An Analytical Model for Capturing the Decline of Fracture Conductivity in the Tuscaloosa Marine Shale Trend from Production Data
Fracture conductivity decline is a concern in the Tuscaloosa Marine Shale (TMS) wells due to the high content of clay in the shale. An analytical well productivity model was developed in this study considering the pressure-dependent conductivity of hydraulic fractures. The log-log diagnostic approach was used to identify the boundary-dominated flow regime rather than the linear flow regime. Case studies of seven TMS wells indicated that the proposed model allows approximation of the field data with good accuracy.
Xu Yang , Boyun Guo, and Xiaohui Zhang
Department of Petroleum Engineering, University of Louisiana at Lafayette, Lafayette, LA 70504, USA.
Received: 26 February 2019 / Revised: 9 May 2019 / Accepted: 17 May 2019 / Published: 21 May 2019
Production data analyses with the model revealed that the pressure-dependent fracture conductivity in the TMS in the Mississippi section declines following a logarithmic mode, with dimensionless coefficient χ varying between 0.116 and 0.130. The pressure-dependent decline of fracture conductivity in the transient flow period is more significant than that in the boundary-dominated flow period.
The Tuscaloosa Marine Shale (TMS) across Louisiana and Mississippi has been an attractive unconventional shale oil reservoir since 2012 . The TMS is a sedimentary formation that consists of organic-rich fine-grained sediments deposited during the Upper Cretaceous . The TMS is one part of the Tuscaloosa group consisting of Upper Tuscaloosa, Middle Marine Shale, and Lower Tuscaloosa . The thickness of TMS ranges from 500 ft in the southwestern Mississippi to more than 800 ft in southeastern Louisiana, within a depth range of 11,000 to more than 15,000 ft . Middle Tuscaloosa is composed of a dark grey, fissile, and sandy marine shale. Experimental results indicated that the permeability ranges from less than 0.01 to 0.06 md, and porosity ranges from 2.3% to 8.0% .
More than 80 multi-fractured horizontal wells were drilled in the TMS between 2012 and 2014 . Several TMS wells were recorded to have appealing initial oil production rates exceeding 1000 stb/d. Although such significant high production rates were observed, drilling activities stopped in 2014 due to the high cost of drilling and low price of oil. Previous studies estimated an unproven recoverable oil of seven billion barrels , but the real production potential from TMS is still poorly understood. It is of significance to assess the TMS well performance through production decline analysis and identify key factors controlling the productivity of TMS wells.
Mathematical modeling plays an important role in analyzing well behavior and identifying factors that affected well performance in the past. The available models for predicting shale oil well long-term productivity include (1) analytical transient flow models [5,6,7], (2) numerical computer models [8,9,10], and (3) empirical production decline models [11,12,13,14,15]. The analytical transient flow models are utilized in pressure transient test analysis rather than in production data analysis.

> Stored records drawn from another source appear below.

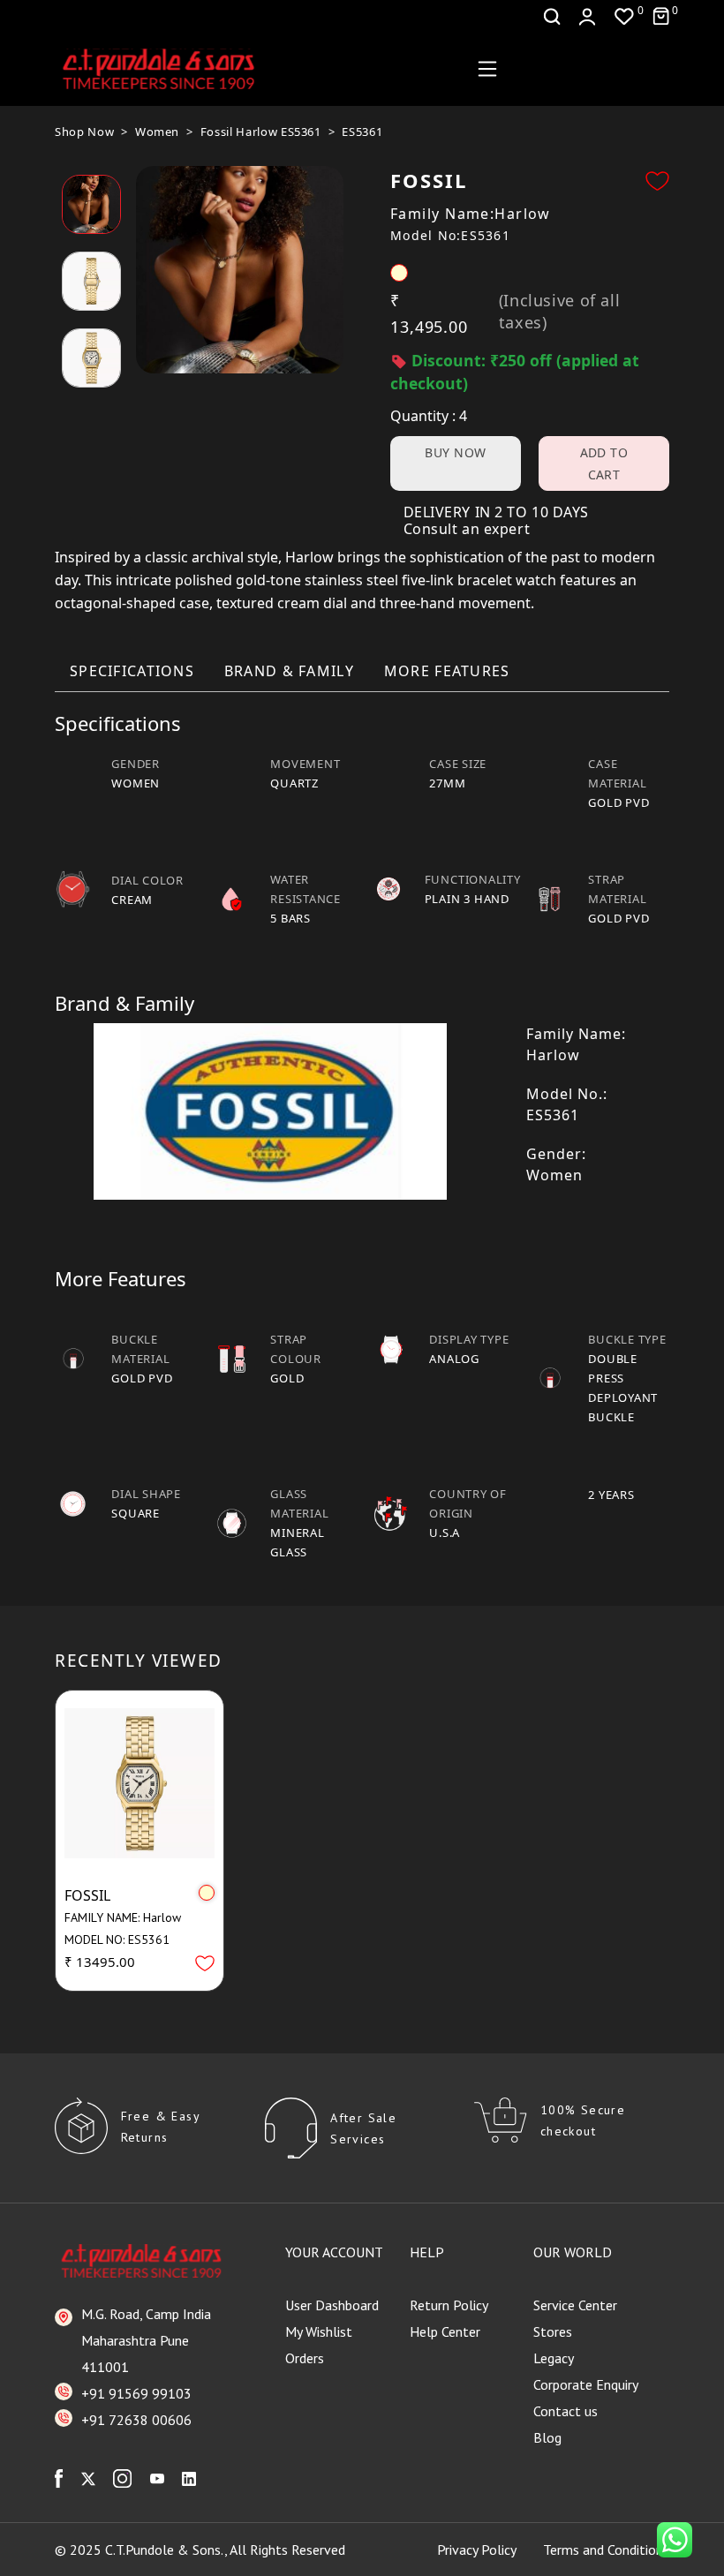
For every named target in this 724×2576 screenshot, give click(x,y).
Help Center (445, 2331)
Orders (304, 2358)
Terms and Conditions (606, 2549)
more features (447, 671)
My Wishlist (318, 2331)
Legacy (553, 2358)
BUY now (455, 452)
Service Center (575, 2305)
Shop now (84, 131)
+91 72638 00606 (136, 2420)
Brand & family (289, 671)
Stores (552, 2331)
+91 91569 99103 (136, 2393)
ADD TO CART (604, 463)
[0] (624, 15)
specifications (132, 671)
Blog (547, 2437)
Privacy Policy (477, 2549)
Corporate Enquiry (585, 2384)
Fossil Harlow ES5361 (260, 131)
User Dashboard (332, 2305)
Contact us (565, 2411)
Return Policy (449, 2305)
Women (157, 131)
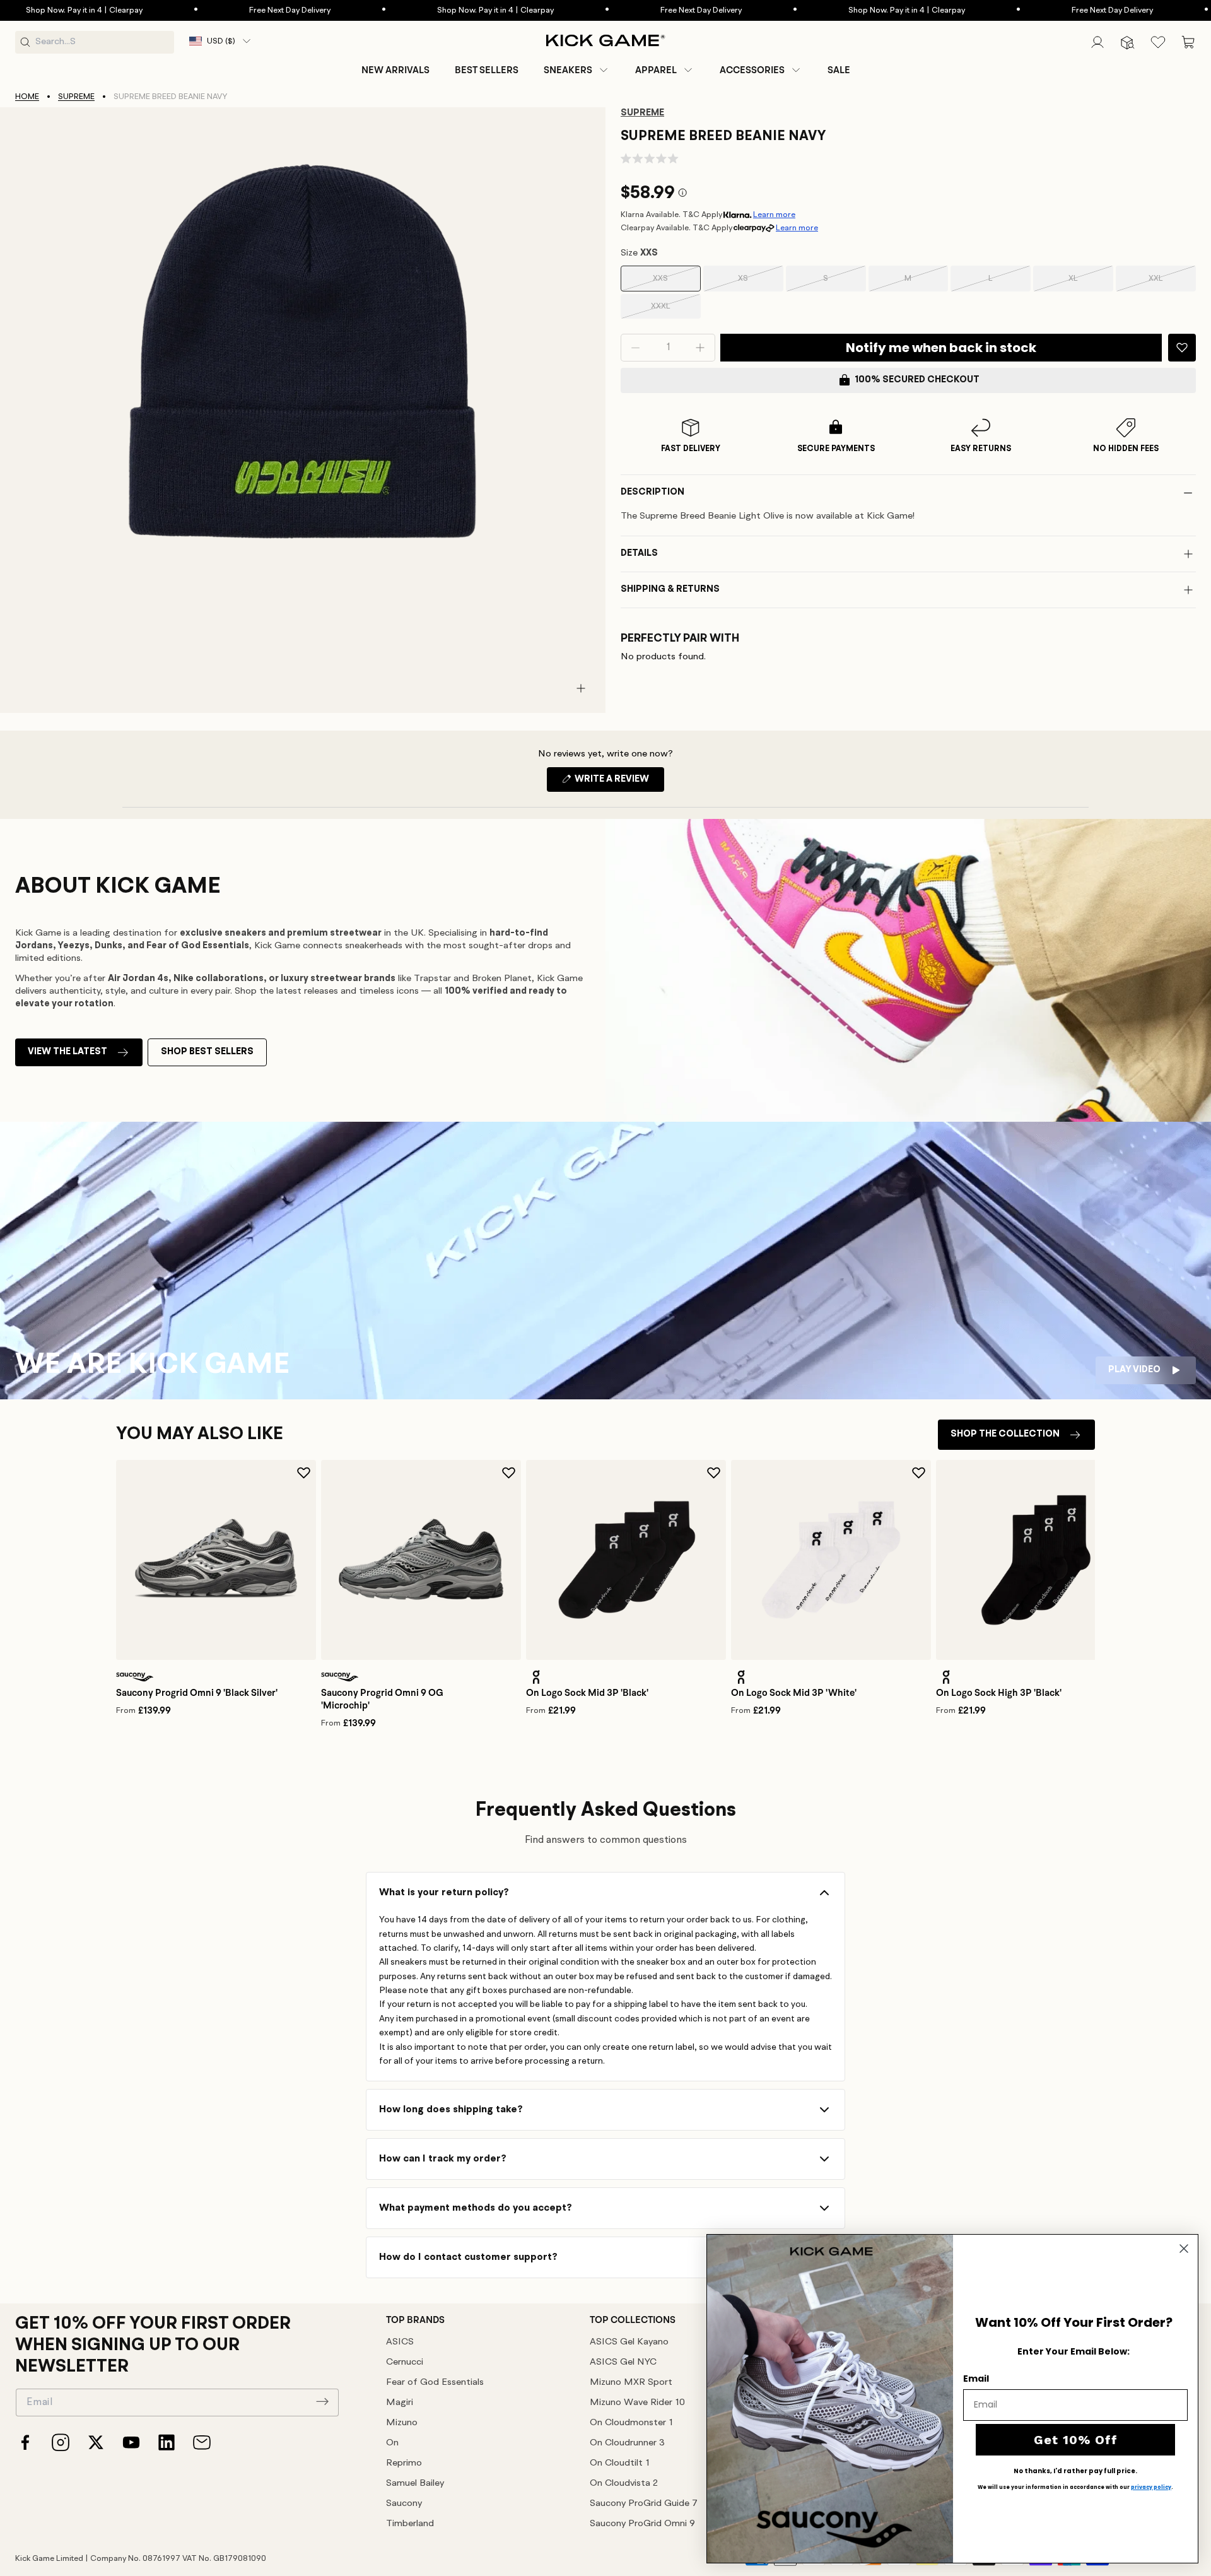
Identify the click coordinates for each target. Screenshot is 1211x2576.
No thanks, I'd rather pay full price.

Although numerical computer models are flexible in handling systems with non-symmetrical fractures and multiphase flow, applications of these models are limited owing to the low efficiency of their numerical nature, especially the numerical treatment of local grid refinement near the fractures.
Uncertainty in locations of natural fractures is another concern regarding the accuracy of the computer simulation result. The empirical production decline models were not derived based on engineering principles. They are mainly utilized for evaluating field development projects on the basis curve fitting to the production history data . Besides, empirical production decline models are mostly applicable to boundary-dominated flow conditions that are often the case for conventional reservoirs. Wells in unconventional reservoirs are characterized by long-term transient flow owing to ultra-low reservoir permeability [17,18]. These models are not suitable for evaluating the real potential and identifying factors controlling the potential of TMS wells.
Hydraulic fracture conductivity plays an essential role in well performance [19,20,21,22,23,24]. It can decline significantly during production owing to proppant embedment and blockage of debris [25,26]. Experimental investigations have indicated that hydraulic fracture conductivity declines logarithmically or exponentially with time [27,28]. Sun et al.  demonstrated that the decrease in fracture conductivity could reduce the production decline curve value and lead to a significant production drop. Production decline analysis failing to take time-dependent fracture conductivity into account will lead to significant errors in production prediction of multi-fractured wells in unconventional shale reservoirs.
Fracture conductivity declines exponentially in the Haynesville Shale, which is very close to the TMS . The decline in TMS is of particular concern because of the high level of clay materials in TMS . Clay minerals are water-sensitive, making the fracture face soft and vulnerable to the embedment of fracture proppant, leading to a fracture conductivity drop due to partial closure of the fracture. This study focuses on capturing the pressure-dependent decline rate of fracture conductivity in TMS wells under the boundary-dominated flow conditions using production data.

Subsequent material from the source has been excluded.